Currently, Sharka disease is one of the most important phytosanitary issues in peach. The absence of intraspecific source of resistance and the complexity of introgression from related species has prompted the search of alternative approaches, including genetic engineering [11].

In agreement with several other studies, we confirmed the high susceptibility of peach to PPV. Almost all breeding-derived accessions were rapidly infected by the virus, developing moderate to severe symptoms. A restricted number of accessions clearly showed different responses against viral inoculum in screen house conditions, including delayed disease appearance, mild or no visible symptoms and a certain recovery ability. These accessions mostly belong to the ‘Occidental traditional’ cluster or are ‘admixed’ genotypes with prevalent Oriental ancestry. The tolerance of these accessions was also confirmed by field trials under very high inoculum pressure, although symptoms were slightly more severe, as previously reported for many resistant lines derived from P. davidiana hybrids [37].
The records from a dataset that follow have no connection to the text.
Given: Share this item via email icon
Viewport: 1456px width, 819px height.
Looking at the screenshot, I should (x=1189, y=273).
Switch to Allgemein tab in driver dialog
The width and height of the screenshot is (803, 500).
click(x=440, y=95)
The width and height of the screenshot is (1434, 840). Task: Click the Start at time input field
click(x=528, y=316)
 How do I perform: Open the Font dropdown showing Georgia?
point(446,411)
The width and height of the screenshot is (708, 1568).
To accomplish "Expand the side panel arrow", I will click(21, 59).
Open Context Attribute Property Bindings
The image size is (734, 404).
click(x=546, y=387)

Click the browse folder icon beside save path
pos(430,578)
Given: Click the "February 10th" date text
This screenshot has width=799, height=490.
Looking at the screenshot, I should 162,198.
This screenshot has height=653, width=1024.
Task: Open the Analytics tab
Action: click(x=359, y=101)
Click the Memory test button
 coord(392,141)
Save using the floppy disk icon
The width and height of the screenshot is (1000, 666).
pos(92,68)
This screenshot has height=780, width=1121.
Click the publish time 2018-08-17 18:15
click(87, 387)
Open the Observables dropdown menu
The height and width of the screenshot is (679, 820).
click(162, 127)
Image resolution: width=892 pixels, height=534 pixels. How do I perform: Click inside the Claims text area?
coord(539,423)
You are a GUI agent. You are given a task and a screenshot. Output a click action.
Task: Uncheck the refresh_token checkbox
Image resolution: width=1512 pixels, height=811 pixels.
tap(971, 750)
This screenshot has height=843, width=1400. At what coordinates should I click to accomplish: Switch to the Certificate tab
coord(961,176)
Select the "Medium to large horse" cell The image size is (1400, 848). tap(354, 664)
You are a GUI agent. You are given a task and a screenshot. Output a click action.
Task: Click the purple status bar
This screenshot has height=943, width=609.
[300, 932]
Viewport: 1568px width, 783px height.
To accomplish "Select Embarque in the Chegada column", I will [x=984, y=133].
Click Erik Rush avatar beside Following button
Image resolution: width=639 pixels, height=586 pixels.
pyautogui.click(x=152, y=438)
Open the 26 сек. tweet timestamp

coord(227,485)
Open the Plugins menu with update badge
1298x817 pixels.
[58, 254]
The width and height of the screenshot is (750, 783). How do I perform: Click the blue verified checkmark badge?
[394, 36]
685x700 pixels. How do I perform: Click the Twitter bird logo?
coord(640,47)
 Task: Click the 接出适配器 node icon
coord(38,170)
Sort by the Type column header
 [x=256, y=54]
The plant response to virus infection is a complex trait, affected by several factors including viral strains and environmental conditions [38]. A common concern in evaluating peach response to PPV infection is the lack of an objective method to measure and compare responses among genotypes. Symptoms evaluation through visual inspection and attribution of score classes are affected by a certain degree of subjectivity, which hampers accurate differentiation of the specific response in each accession. Clearly, the quality of the phenotypic data has significant bearing on the accuracy of GWA, particularly for differentiating a quantitative disease response [39, 40]. The classification of plants behaviour as binary outcome (tolerant vs susceptible) has been proven to be useful in apricot, at least for detecting loci with major effects [4143]. Anyway, the search for more objective phenotyping methods is a current research priority, as well as a more stringent and reliable evaluation of the plants through experiments in natural conditions.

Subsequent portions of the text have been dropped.